The next steps are important, and if you’ve managed the interview process well, your interviewer will expect you to want to know when you’ll be moving forward.

This question is so powerful that my daughter was practically offered her job even though the organisation still had other candidates to interview. They literally said that if her references checked out, they’d be pleased to offer her the job.

And they did.

Remember, if there are no doubts (or you’ve resolved them) the role may still go to another candidate. In that case, this job was not for you. You’ve done your best, put your best foot forward, been helpful, thankful, confident, and shown you can do the job.

Hold your head high. Well done.

Accelerated Rapport–Part 3

Project 2012: Day 345

People like people who are like themself. The next time you’re in a shopping mall, just have a look at teenagers. This age group, known for it’s rebellion against authority, still all dress alike. They have the same phone, the same jewellery, the same shoes, and the same clothing. Their dress expresses and forms their identity. By wearing similar clothes, they identify with others.

This is a simple concept, dress for purpose. i.e. dress in in the same style as your interviewer. If they’re in a suit, wear a suit. If they’re in casual clothes, dress down.

But there’s a couple of nuances to this principle.

There is no point wearing something that makes you feel uncomfortable. Chances are your dream job entails you wearing something comfortable. So if you have to dress up, to be someone you aren’t, just to get the job, it’s not the job for you.

The second nuance is about branding. Wear something that sets you apart from everyone else. Watch Tim Cook, or Richard Branson, or Mark Zuckerberg. Neither of them dress to “convention.” Their confidence to wear what they want is likeable in it’s own right. Oh, and they do dress for purpose, to identify with their primary audience.

This doesn’t have to be a major distraction. It could be a pair of cufflinks, or different sorts of shoes.

In the 90’s I used to wear loud waistcoats (vests in the US & Australia) rather than ties. At the time silly ties were all the rage, but I’ve never enjoyed wearing a tie, so the waistcoat was my way to feel comfortable whilst being (somewhat) formal. Certainly made me stand out though Smile

I don’t necessarily suggest everyone do that, there’s a certain confidence you need to be able to carry it off.

Thankfully that time has passed Hot smile

It’s a Numbers Game

Project 2012: Day 338

Do you really want that dream job? I mean really?

There's a story about an acolyte that hiked over mountains, deserts, and crossed vast oceans, through famine, war & hardship to reach a great master. He had but one question: “What is truth?” The story goes that the master took him to a stream, bade him enter, and held his head under the water until he finally stopped struggling. At the point of near drowning he let the acolyte up to the surface, gasping, spluttering, and choking for air. “When you want truth as much as you want air,” said the master, “you will find it.”

Hyperbole as teacher.
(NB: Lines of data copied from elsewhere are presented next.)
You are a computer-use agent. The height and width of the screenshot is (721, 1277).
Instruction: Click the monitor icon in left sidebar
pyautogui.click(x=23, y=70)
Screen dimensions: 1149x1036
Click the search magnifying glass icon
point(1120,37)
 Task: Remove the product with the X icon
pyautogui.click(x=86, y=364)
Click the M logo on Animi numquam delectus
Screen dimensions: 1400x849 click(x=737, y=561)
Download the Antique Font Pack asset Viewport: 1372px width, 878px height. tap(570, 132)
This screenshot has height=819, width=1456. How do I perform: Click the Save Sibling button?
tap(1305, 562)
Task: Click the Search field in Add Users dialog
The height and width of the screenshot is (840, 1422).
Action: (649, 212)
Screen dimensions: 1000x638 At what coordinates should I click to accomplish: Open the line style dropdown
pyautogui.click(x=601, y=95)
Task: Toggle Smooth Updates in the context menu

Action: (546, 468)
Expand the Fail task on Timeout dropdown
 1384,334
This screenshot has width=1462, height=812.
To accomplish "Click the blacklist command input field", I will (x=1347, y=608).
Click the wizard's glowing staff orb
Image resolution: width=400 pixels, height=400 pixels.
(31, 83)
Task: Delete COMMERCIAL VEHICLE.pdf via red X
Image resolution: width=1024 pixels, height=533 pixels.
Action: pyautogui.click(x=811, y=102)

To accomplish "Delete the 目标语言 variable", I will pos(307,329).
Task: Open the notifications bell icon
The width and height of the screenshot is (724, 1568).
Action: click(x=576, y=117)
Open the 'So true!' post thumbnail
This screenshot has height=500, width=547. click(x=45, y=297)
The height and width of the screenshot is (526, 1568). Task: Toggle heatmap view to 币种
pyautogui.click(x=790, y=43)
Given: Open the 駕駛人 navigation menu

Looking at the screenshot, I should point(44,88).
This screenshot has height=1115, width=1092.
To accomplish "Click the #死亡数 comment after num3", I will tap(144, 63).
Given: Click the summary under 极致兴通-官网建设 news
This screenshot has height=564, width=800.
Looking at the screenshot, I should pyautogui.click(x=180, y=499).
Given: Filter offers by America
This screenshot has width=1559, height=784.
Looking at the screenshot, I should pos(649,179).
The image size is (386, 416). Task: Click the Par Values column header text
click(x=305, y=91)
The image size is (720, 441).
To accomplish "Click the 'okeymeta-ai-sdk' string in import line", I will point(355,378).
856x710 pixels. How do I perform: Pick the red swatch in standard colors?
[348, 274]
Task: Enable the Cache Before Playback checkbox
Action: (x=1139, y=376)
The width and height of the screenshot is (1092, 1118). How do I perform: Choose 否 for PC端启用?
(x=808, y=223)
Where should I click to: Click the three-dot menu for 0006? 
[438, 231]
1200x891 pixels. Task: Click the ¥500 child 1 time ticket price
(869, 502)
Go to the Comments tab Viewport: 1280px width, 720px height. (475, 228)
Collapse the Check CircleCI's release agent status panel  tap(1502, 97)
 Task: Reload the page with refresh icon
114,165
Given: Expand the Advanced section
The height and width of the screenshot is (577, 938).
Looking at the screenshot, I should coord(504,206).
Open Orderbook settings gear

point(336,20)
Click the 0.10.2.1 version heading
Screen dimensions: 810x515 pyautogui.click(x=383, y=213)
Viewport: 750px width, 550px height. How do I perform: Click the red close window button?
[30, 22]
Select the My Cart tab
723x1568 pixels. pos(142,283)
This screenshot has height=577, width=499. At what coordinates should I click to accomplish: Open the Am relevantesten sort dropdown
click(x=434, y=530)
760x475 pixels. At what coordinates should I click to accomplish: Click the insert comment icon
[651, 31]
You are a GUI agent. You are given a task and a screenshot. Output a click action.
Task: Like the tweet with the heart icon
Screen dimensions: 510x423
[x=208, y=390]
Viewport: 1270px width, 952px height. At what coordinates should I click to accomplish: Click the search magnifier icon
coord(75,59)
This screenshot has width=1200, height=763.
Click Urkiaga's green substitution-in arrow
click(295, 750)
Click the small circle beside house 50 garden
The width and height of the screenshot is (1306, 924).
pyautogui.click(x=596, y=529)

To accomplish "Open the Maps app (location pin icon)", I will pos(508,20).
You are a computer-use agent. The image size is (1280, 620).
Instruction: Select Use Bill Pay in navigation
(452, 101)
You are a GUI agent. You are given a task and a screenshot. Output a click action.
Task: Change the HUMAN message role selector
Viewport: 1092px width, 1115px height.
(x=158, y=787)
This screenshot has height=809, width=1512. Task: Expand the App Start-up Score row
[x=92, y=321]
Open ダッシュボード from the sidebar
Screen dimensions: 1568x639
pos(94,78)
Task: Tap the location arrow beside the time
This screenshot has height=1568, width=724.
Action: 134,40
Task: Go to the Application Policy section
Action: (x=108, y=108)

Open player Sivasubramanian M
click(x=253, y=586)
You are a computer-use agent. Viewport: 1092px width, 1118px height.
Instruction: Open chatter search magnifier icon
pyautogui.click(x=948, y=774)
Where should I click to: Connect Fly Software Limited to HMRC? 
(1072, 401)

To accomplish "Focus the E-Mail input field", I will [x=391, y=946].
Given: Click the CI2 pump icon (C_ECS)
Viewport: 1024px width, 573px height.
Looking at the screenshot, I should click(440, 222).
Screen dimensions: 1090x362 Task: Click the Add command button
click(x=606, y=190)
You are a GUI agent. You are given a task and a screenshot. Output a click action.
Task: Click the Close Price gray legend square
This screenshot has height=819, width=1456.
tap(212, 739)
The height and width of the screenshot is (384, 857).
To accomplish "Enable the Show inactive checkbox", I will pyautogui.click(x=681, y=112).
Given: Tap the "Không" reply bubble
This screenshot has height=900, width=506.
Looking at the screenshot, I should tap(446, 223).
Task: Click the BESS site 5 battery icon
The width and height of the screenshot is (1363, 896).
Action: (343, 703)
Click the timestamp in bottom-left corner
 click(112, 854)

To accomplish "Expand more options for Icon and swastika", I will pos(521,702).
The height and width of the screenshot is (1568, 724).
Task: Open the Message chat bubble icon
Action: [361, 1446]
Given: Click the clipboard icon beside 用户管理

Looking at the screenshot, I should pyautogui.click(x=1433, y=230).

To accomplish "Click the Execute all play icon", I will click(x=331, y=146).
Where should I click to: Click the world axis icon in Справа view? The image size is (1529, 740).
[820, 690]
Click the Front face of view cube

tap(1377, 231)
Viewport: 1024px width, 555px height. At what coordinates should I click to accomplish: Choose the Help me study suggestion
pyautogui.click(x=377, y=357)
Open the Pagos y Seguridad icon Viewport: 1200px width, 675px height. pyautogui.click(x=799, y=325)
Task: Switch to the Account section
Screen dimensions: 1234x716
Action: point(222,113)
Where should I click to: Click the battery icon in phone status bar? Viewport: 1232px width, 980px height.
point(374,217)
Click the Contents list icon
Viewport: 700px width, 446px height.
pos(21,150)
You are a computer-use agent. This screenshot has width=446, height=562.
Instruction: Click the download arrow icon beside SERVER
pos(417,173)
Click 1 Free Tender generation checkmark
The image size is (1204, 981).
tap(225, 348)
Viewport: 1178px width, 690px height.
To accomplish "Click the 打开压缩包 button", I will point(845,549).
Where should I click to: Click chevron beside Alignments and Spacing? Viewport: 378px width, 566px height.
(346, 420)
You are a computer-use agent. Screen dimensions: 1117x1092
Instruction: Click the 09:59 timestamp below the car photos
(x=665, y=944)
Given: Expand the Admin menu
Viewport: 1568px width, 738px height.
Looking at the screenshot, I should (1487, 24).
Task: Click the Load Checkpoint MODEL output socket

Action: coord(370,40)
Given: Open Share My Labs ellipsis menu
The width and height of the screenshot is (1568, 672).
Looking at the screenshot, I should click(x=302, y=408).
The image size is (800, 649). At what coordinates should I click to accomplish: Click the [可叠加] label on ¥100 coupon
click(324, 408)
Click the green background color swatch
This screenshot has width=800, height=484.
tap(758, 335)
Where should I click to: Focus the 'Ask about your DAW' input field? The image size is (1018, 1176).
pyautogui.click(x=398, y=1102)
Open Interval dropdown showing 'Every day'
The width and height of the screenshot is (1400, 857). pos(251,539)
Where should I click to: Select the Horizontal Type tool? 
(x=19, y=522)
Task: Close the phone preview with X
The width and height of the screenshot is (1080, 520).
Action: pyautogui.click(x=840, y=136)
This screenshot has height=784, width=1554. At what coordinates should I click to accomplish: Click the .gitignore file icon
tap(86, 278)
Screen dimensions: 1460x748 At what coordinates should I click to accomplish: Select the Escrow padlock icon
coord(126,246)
When you want your dream job as much as air, you'll find it.

To find it, understand what every sales person knows (and you're selling yourself): It's a numbers game.

The last time I went job hunting I applied for 35 jobs. 19 responded, and I actively interviewed for 10. 4 companies offered me a job. Imagine I'd stopped after the first 16 opportunities where I didn't even get a response?

Numbers gives you:

  • Options
  • CV feedback
  • Interview experience
  • An expanded network
  • Negotiating power

Even if you want just one of those opportunities, apply for all of them.